> _Listed records_:

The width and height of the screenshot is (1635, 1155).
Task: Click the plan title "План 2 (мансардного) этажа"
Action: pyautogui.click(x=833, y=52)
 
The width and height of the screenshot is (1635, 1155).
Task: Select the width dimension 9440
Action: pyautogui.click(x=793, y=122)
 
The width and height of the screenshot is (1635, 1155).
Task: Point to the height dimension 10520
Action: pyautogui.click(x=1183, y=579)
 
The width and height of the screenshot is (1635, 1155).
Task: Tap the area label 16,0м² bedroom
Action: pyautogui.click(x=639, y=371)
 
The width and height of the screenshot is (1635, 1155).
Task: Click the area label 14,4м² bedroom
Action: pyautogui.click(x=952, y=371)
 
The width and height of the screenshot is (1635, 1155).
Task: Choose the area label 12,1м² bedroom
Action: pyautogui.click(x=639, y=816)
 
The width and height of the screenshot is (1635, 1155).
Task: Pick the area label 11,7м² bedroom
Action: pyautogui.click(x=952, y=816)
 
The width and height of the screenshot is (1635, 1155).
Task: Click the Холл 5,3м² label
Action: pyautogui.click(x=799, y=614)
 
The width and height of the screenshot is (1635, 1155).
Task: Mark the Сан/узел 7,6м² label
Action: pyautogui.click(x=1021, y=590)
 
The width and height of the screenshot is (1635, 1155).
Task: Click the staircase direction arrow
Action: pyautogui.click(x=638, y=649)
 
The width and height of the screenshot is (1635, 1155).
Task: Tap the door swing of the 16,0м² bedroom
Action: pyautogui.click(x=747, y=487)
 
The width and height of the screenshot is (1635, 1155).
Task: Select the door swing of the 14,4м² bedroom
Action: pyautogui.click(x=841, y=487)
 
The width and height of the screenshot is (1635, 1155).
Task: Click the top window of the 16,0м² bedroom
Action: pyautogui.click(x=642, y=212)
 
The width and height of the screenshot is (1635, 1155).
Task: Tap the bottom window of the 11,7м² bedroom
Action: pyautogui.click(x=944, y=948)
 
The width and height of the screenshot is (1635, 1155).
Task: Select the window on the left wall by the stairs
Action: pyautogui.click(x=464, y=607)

> _What you have to do_:
Convert the data above into a JSON list of strings, with one string per line and blank lines omitted.

> _Output of the exercise_:
[
  "The width and height of the screenshot is (1635, 1155).",
  "Task: Click the plan title \"План 2 (мансардного) этажа\"",
  "Action: pyautogui.click(x=833, y=52)",
  "The width and height of the screenshot is (1635, 1155).",
  "Task: Select the width dimension 9440",
  "Action: pyautogui.click(x=793, y=122)",
  "The width and height of the screenshot is (1635, 1155).",
  "Task: Point to the height dimension 10520",
  "Action: pyautogui.click(x=1183, y=579)",
  "The width and height of the screenshot is (1635, 1155).",
  "Task: Tap the area label 16,0м² bedroom",
  "Action: pyautogui.click(x=639, y=371)",
  "The width and height of the screenshot is (1635, 1155).",
  "Task: Click the area label 14,4м² bedroom",
  "Action: pyautogui.click(x=952, y=371)",
  "The width and height of the screenshot is (1635, 1155).",
  "Task: Choose the area label 12,1м² bedroom",
  "Action: pyautogui.click(x=639, y=816)",
  "The width and height of the screenshot is (1635, 1155).",
  "Task: Pick the area label 11,7м² bedroom",
  "Action: pyautogui.click(x=952, y=816)",
  "The width and height of the screenshot is (1635, 1155).",
  "Task: Click the Холл 5,3м² label",
  "Action: pyautogui.click(x=799, y=614)",
  "The width and height of the screenshot is (1635, 1155).",
  "Task: Mark the Сан/узел 7,6м² label",
  "Action: pyautogui.click(x=1021, y=590)",
  "The width and height of the screenshot is (1635, 1155).",
  "Task: Click the staircase direction arrow",
  "Action: pyautogui.click(x=638, y=649)",
  "The width and height of the screenshot is (1635, 1155).",
  "Task: Tap the door swing of the 16,0м² bedroom",
  "Action: pyautogui.click(x=747, y=487)",
  "The width and height of the screenshot is (1635, 1155).",
  "Task: Select the door swing of the 14,4м² bedroom",
  "Action: pyautogui.click(x=841, y=487)",
  "The width and height of the screenshot is (1635, 1155).",
  "Task: Click the top window of the 16,0м² bedroom",
  "Action: pyautogui.click(x=642, y=212)",
  "The width and height of the screenshot is (1635, 1155).",
  "Task: Tap the bottom window of the 11,7м² bedroom",
  "Action: pyautogui.click(x=944, y=948)",
  "The width and height of the screenshot is (1635, 1155).",
  "Task: Select the window on the left wall by the stairs",
  "Action: pyautogui.click(x=464, y=607)"
]